-------- ARTICOLO

Riforma pensioni, tra le opzioni al vaglio del governo Draghi anche la pensione a 56 anni

Non resta molto tempo per trovare valide alternative alla misura sperimentale di Quota 100 che verrà definitivamente messa in soffitta con l’arrivo del nuovo anno. Per questo resta tempo solo fino al 31 dicembre per preparare la riforma delle pensioni ed introdurre soluzioni che permettano alternative più allettanti del pensionamento a 67 anni previsto dalla legge Fornero.

All’orizzonte continua ad esserci infatti quello ‘scalone’ che per tutti coloro che non hanno maturato i requisiti per il pensionamento con Quota 100 per una manciata di settimane o giorni, significa andare in pensione 5 anni dopo. Tuttavia tra le opzioni al vaglio dell’esecutivo guidato da Mario Draghi ve ne sono alcune che potrebbero ridurre notevolmente il gap.

Pensione con Quota 41 per tutti ma il governo non ci sta

Per procedere con la riforma pensioni il governo ha chiesto ai sindacati di esporre nel dettaglio le loro proposte. Dall’ultimo incontro che si era tenuto il 27 luglio è trascorso oltre un mese, ma la situazione non si è sbloccata e per il momento ci sono diverse alternative a Quota 100 ancora in gioco.

I sindacati hanno proposto una sorta di Quota 41 estesa a tutti, mentre attualmente il pensionamento con 41 anni di contributi indipendentemente dall’età anagrafica è riservato ad un ristrettissimo numero di lavoratori in possesso di alcuni requisiti specifici.

Una soluzione che però non sembra nelle corde dell’esecutivo giudato dall’ex presidente della BCE che la considera troppo costosa e quindi fuori portata per lo Stato italiano.

Esclusa questa opzione il governo sembra muoversi verso un potenziamento delle altre misure oggi in vigore con una estensione delle platee dei beneficiari che potrebbe essere più o meno marcata, ma per tutti gli altri resterebbe solo l’opzione del pensionamento a 67 anni o 66 per le donne.

Le diverse forme di pensione anticipata quindi potrebbero essere estese ad un maggior numero di lavoratori, ma il governo appare assolutamente contrario a creare una qualche sorta di nuova misura sperimentale sulla falsariga di Quota 100.

----------------
-------- RIGHE ARCHIVIATE

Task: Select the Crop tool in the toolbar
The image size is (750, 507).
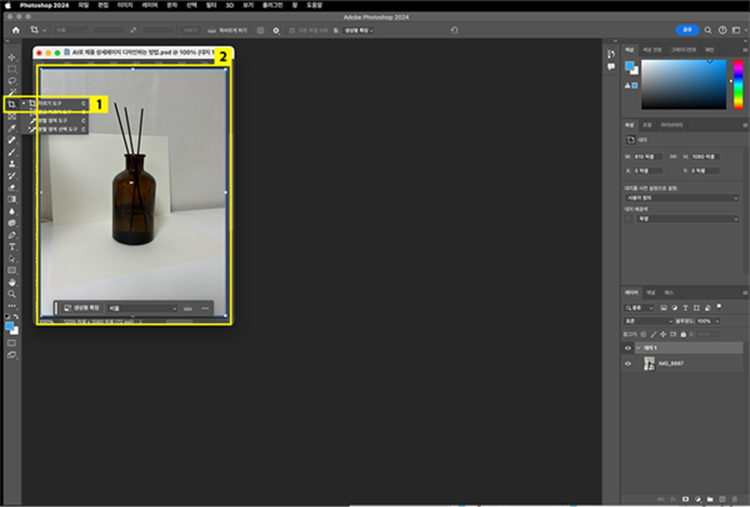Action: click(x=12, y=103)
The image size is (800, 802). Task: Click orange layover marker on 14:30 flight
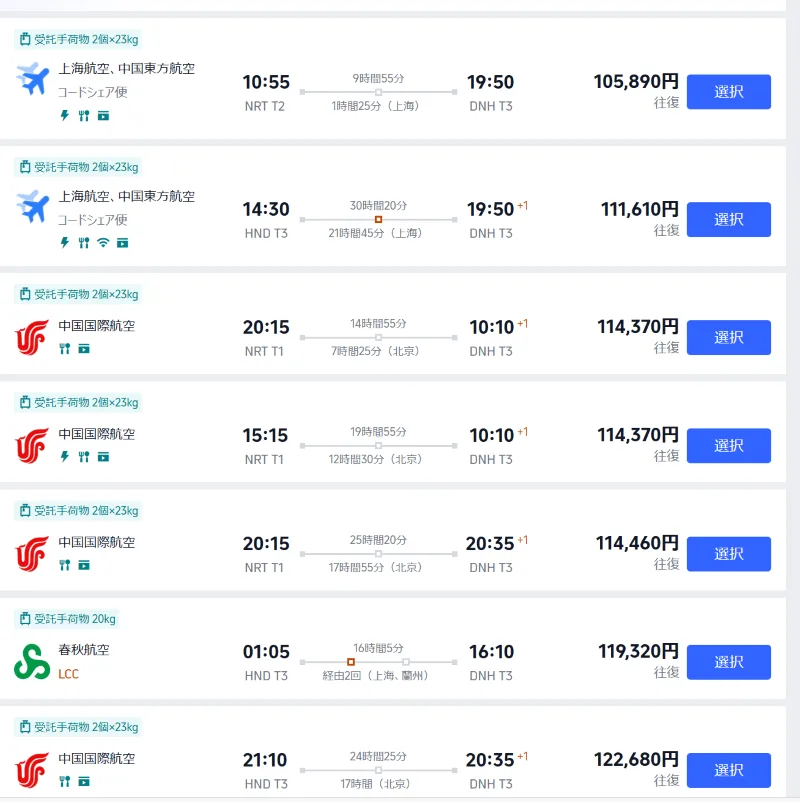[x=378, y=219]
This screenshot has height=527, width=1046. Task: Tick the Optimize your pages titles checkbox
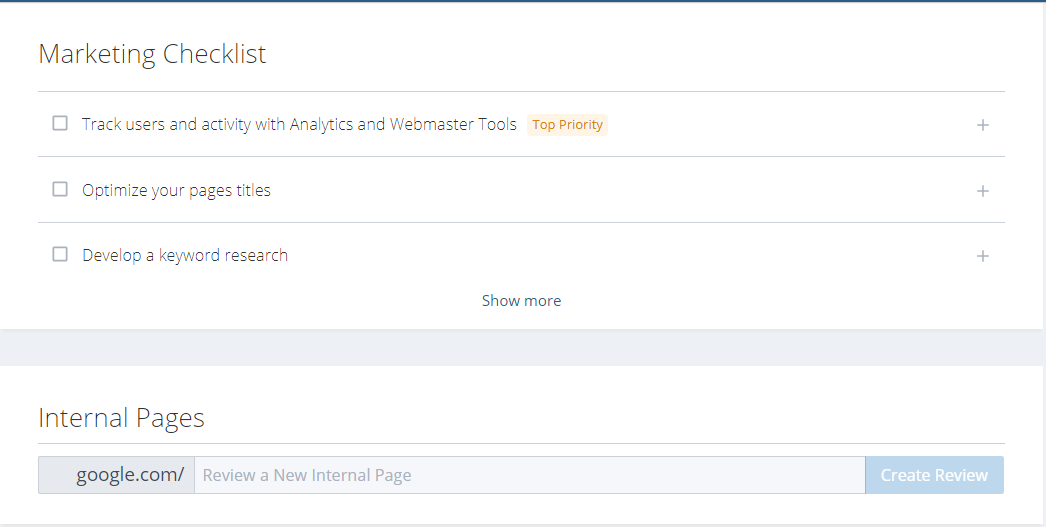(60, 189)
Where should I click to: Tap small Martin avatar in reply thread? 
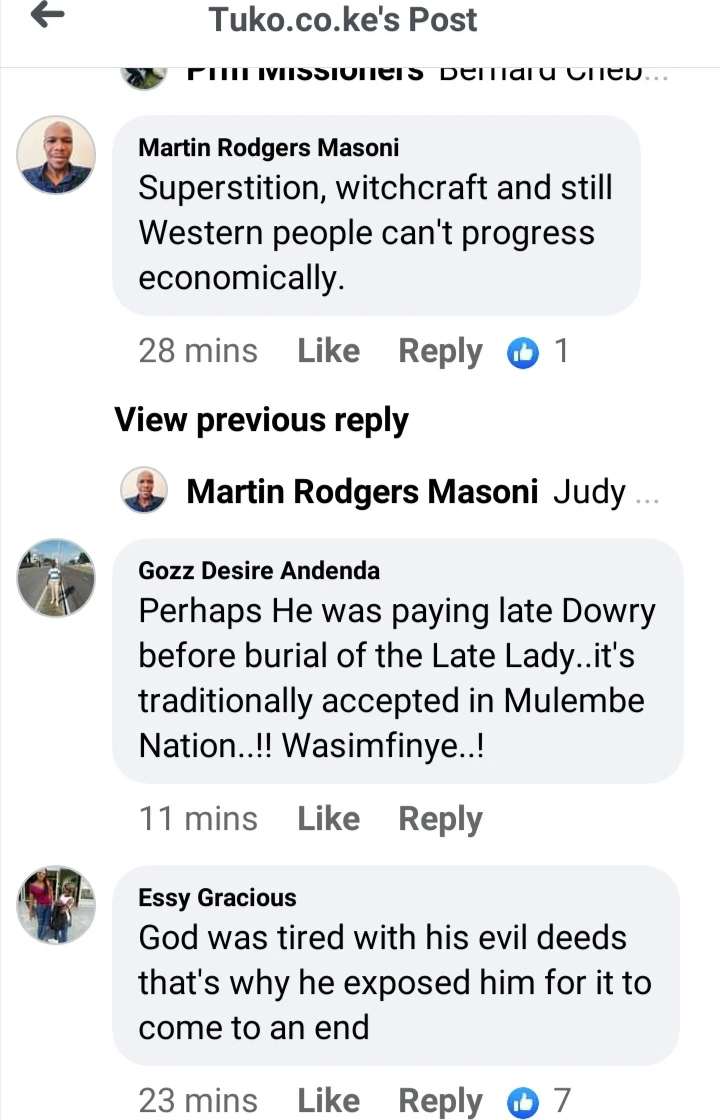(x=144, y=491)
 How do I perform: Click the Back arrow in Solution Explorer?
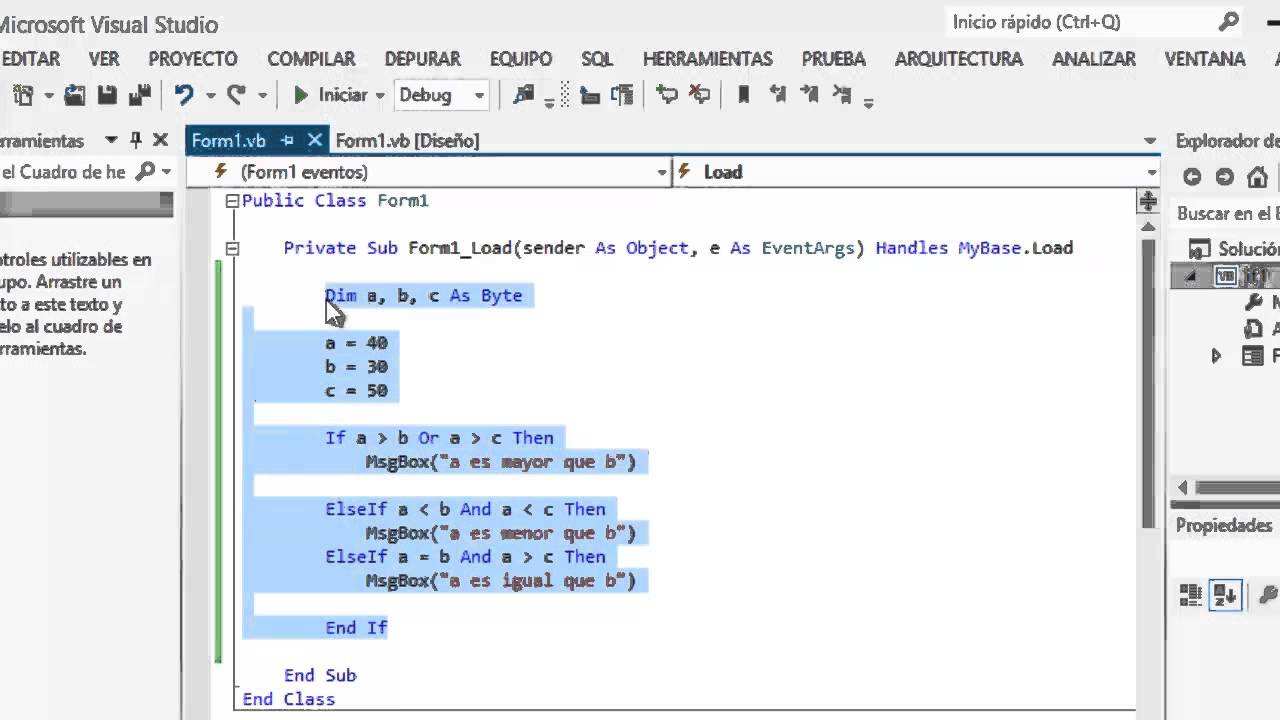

----------------
-------- RIGHE ARCHIVIATE

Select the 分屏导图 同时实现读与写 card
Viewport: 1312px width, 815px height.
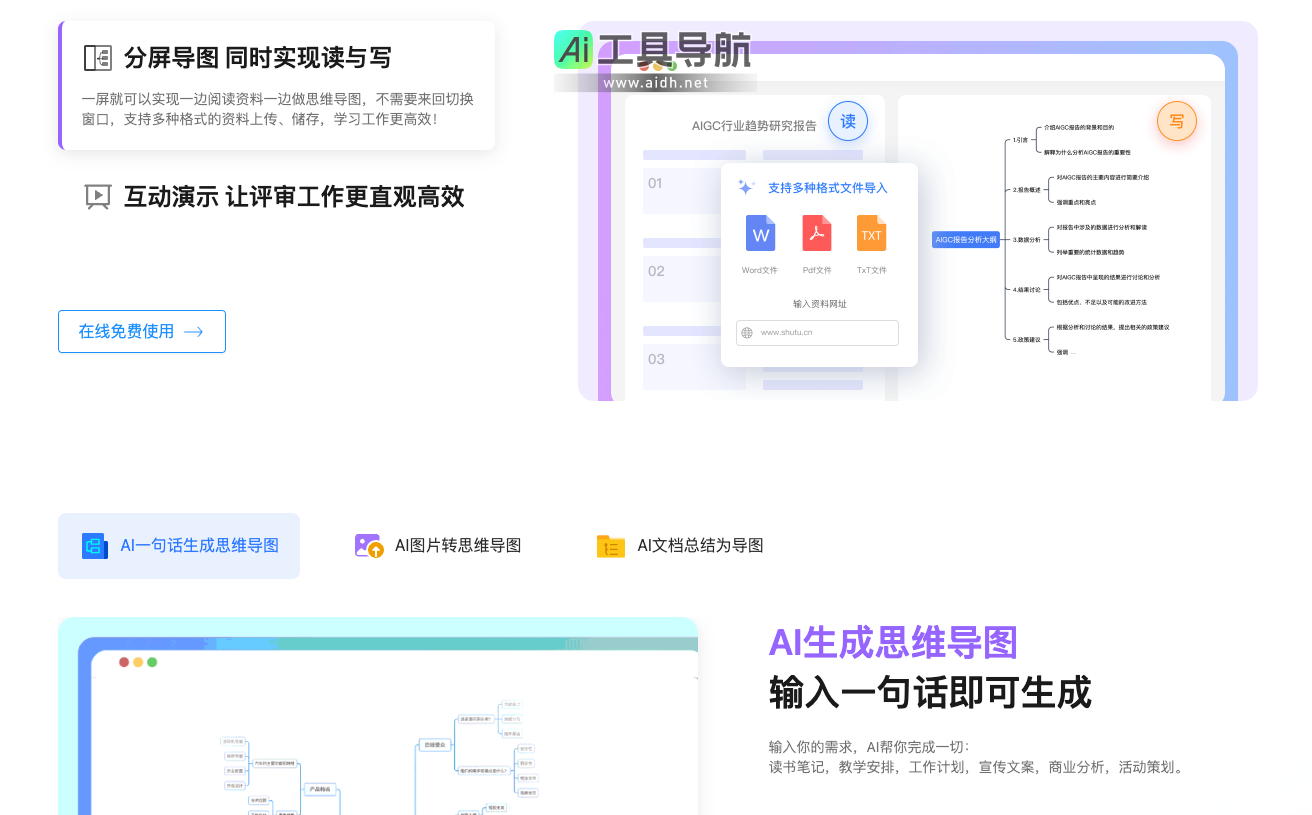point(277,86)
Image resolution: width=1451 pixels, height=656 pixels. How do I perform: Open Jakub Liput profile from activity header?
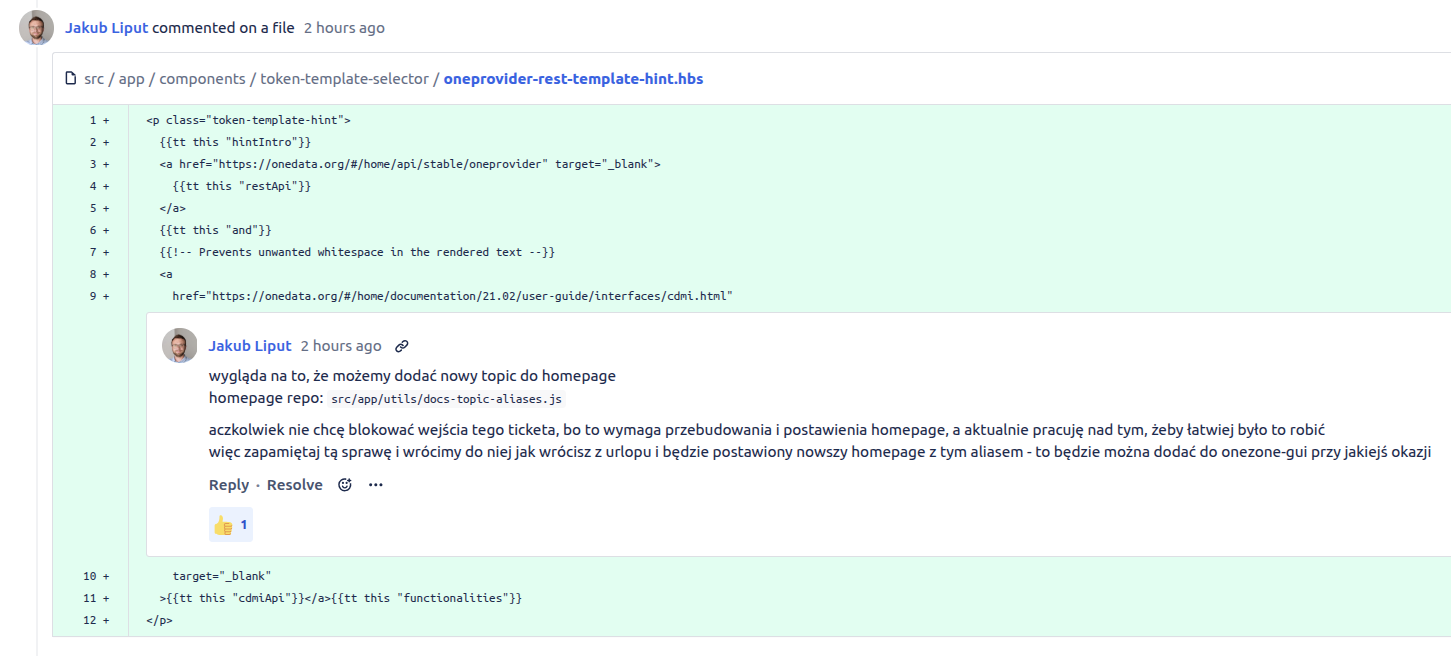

----------------
-------- RIGHE ARCHIVIATE

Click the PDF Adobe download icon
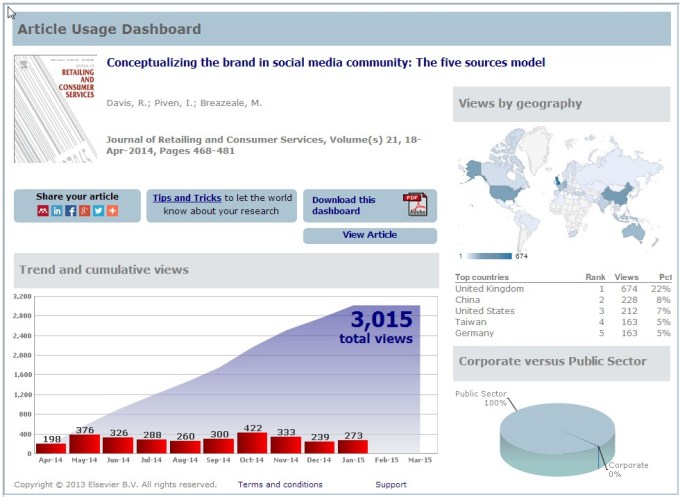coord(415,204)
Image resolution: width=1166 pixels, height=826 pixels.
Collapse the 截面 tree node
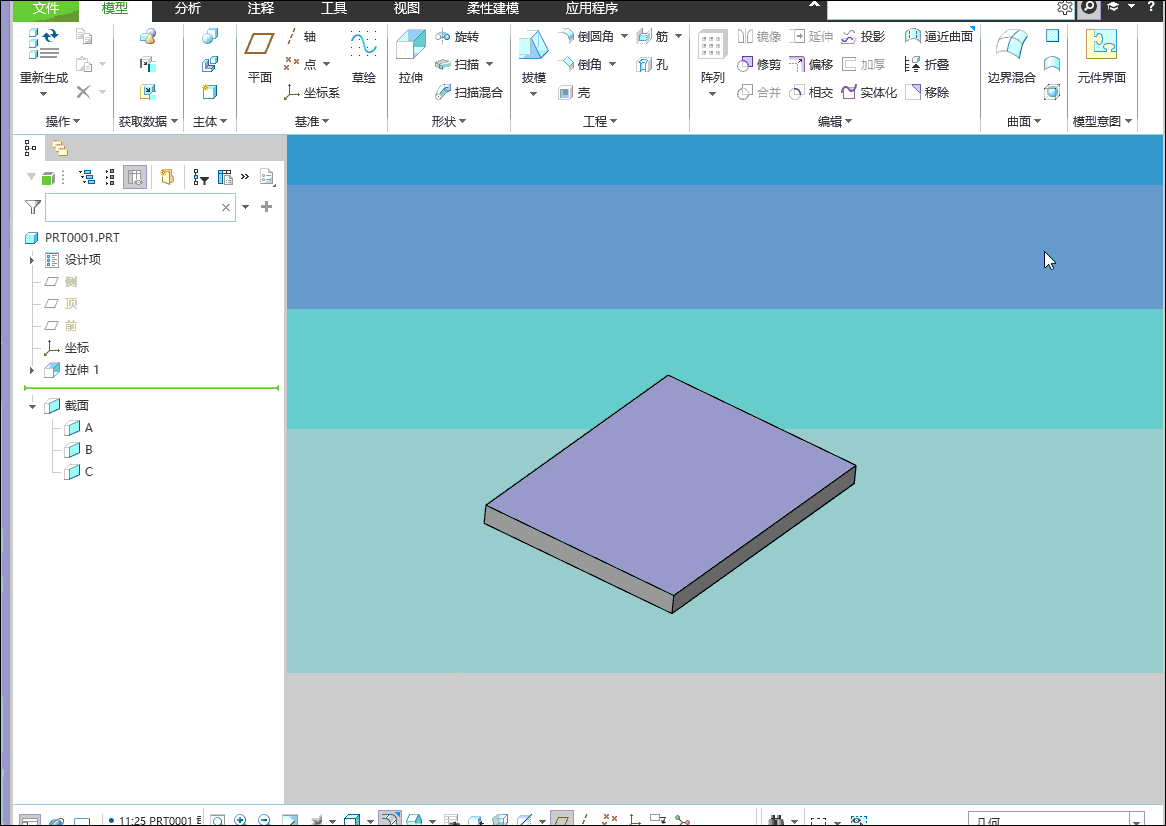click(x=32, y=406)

----------------

§ **OBIETTIVO**
Trascrivi dall'articolo sulla riforma delle pensioni il brano che va da "I sindacati hanno" fino a "per le donne." compreso.

§ **LA RISPOSTA**
I sindacati hanno proposto una sorta di Quota 41 estesa a tutti, mentre attualmente il pensionamento con 41 anni di contributi indipendentemente dall’età anagrafica è riservato ad un ristrettissimo numero di lavoratori in possesso di alcuni requisiti specifici.

Una soluzione che però non sembra nelle corde dell’esecutivo giudato dall’ex presidente della BCE che la considera troppo costosa e quindi fuori portata per lo Stato italiano.

Esclusa questa opzione il governo sembra muoversi verso un potenziamento delle altre misure oggi in vigore con una estensione delle platee dei beneficiari che potrebbe essere più o meno marcata, ma per tutti gli altri resterebbe solo l’opzione del pensionamento a 67 anni o 66 per le donne.